Now we have a better understanding of sleep, it has allowed us to research sleep patterns and determine the type, rate and costs of poor quality sleep, reduced sleep time, or a combination of both. And we have been unable to expose the myth, common until about 20 years ago, that sleep deprivation or poor quality sleep doesn’t cause serious health and economic consequences.

What is Sleep?

 

What is sleep?

Regardless of the various theories, we know that sleeping is a natural function common to all humans and animals, too. We are designed to function on a wake/sleep cycle, although with the advent of artificial light (thank you, Edison for the 1879 introduction of the light bulb), energy boosting drinks, foods and medications, that cycle can be severely disrupted. However, it is clear that daily sleep is the preferred default setting for humans and that sleeping serves some very important functions that underpin health and wellbeing. However, there isn’t a complete agreement on what the functions of sleep actually are.

Sleep can simply be described as a state of reduced sensory and environmental responsiveness and physical inactivity. By comparison, wakefulness is characterized by, sensory perception, thinking, environmental responsiveness and physical activity.

There are various stages of sleep in mammals; the two most prominent are Rapid Eye Movement (REM) and non-REM (NREM) sleep. These two phases are quite different.

In REM sleep, muscles are effectively paralyzed, what is called atonia, and dreaming occurs. Obviously, it’s a good design feature to be paralyzed while dreaming otherwise many of us would be sleep walking and acting out or dreams with physical actions. This atonia is achieved through muscle inhibition by parts of the brain that regulate movement.    Interestingly, there is a sleep disorder called REM Behavior Disorder which is characterized by individuals acting out their dreams.

In REM there is also an increase in breathing and heart rate variability. In addition, in REM the brain also uses a lot of energy, which is important because one theory of sleep is that it is about energy conservation, which might seem paradoxical. There is obviously a lot of mental activity in REM unlike in the other sleep phase, which has earned the REM phase of sleep “paradoxical sleep.”  Core temperature is less well regulated in REM but sexual arousal is common and independent of dream content. In other words, physiology comes first and arousal is experienced, which may or may not be incorporated into a dream’s content.

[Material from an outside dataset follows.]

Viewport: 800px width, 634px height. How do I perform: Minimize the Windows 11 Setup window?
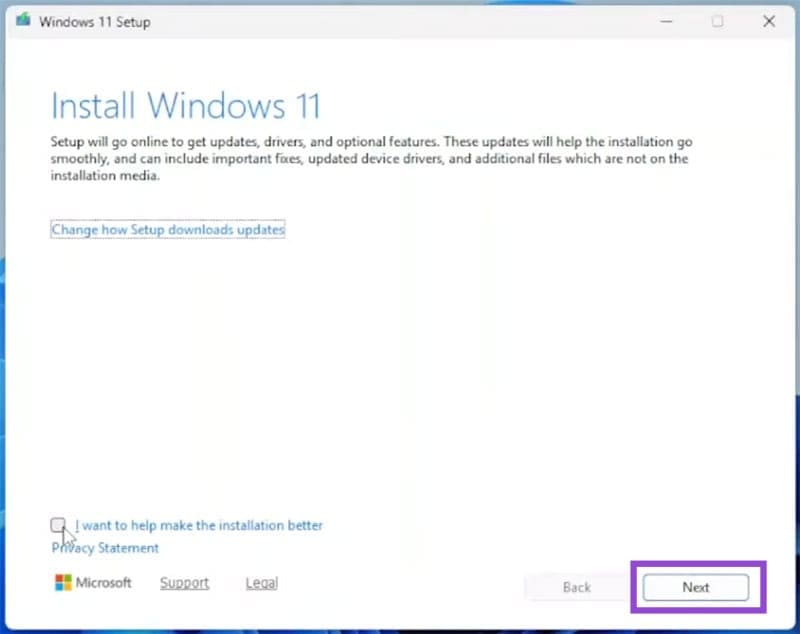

NREM sleep is characterized as featuring general immobility, regular respiration and heart rate, and slow mental activity. It is divided into three parts:

N1: falling asleep, just in that border between nodding off but still easily awoken

N2: breathing and heart rate slow as you drift off to sleep

N3:  the slow wave delta phase that characterizes NREM. The hallmark feature of N3 sleep is slow, high amplitude delta waves on EEG.  The first episode lasts 45-90 minutes but gets progressively shorter though the night. Children tend to have more N3 sleep than older individuals.

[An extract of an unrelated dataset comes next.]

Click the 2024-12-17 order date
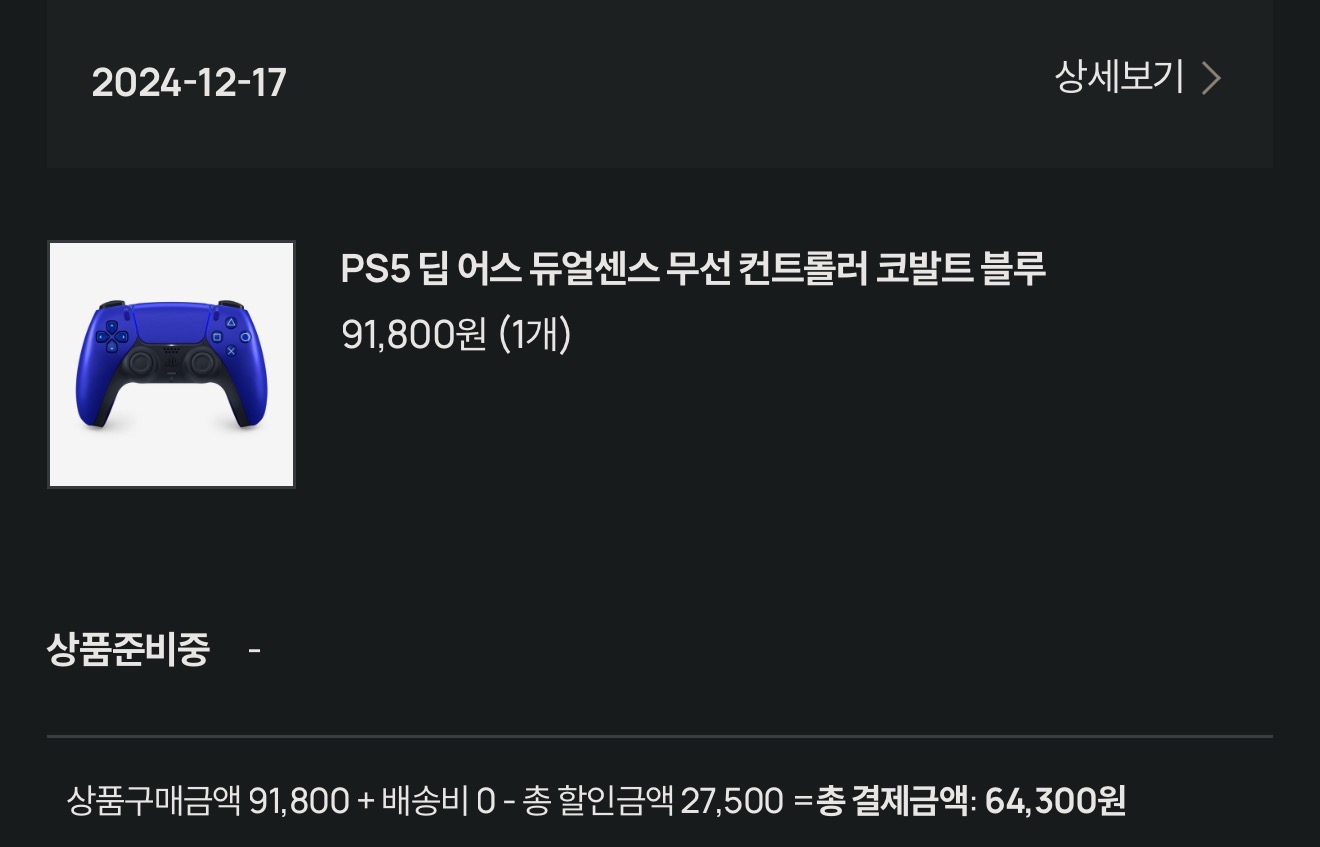Image resolution: width=1320 pixels, height=847 pixels. 189,82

These two phases of sleep are so different that they have led to speculation that there is more than one function of sleep and those functions are represented by these quite different states.

In addition to these separate and distinct sleep states, there is also a typical pattern of sleep in humans as we move in and out of these different phases.

Brain Wave Activity

Delta: 1-4 cycles per second: Deep sleep. Typical NREM phase

Theta: 5-8 cycles per second: Conscious, but low level of brain activation, e.g. meditation.

Alpha: 9-13 cycles per second: Relaxed wakefulness

Beta: 14-30 cycles per second: Active processing, stress.

Sleep Cycles

Sleep occurs in cycles that typically last 90 minutes; the ultradian sleep cycle.  Sleep proceeds from NREM phase to a REM phase, about five times a night. There is typically more NREM in the earlier part of sleep and more REM in the later part of the night or early morning. This is why people commonly awaken during their dreams.  REM accounts for between 20% and 25% of total sleep time.

The way in which a person cycles through these phases, as well as the quality of the stages of sleep, determines the healthiness or otherwise of sleep. There are almost 80 distinct types of sleep disorders, which reflect different dysfunctions in the stages and phases of sleep.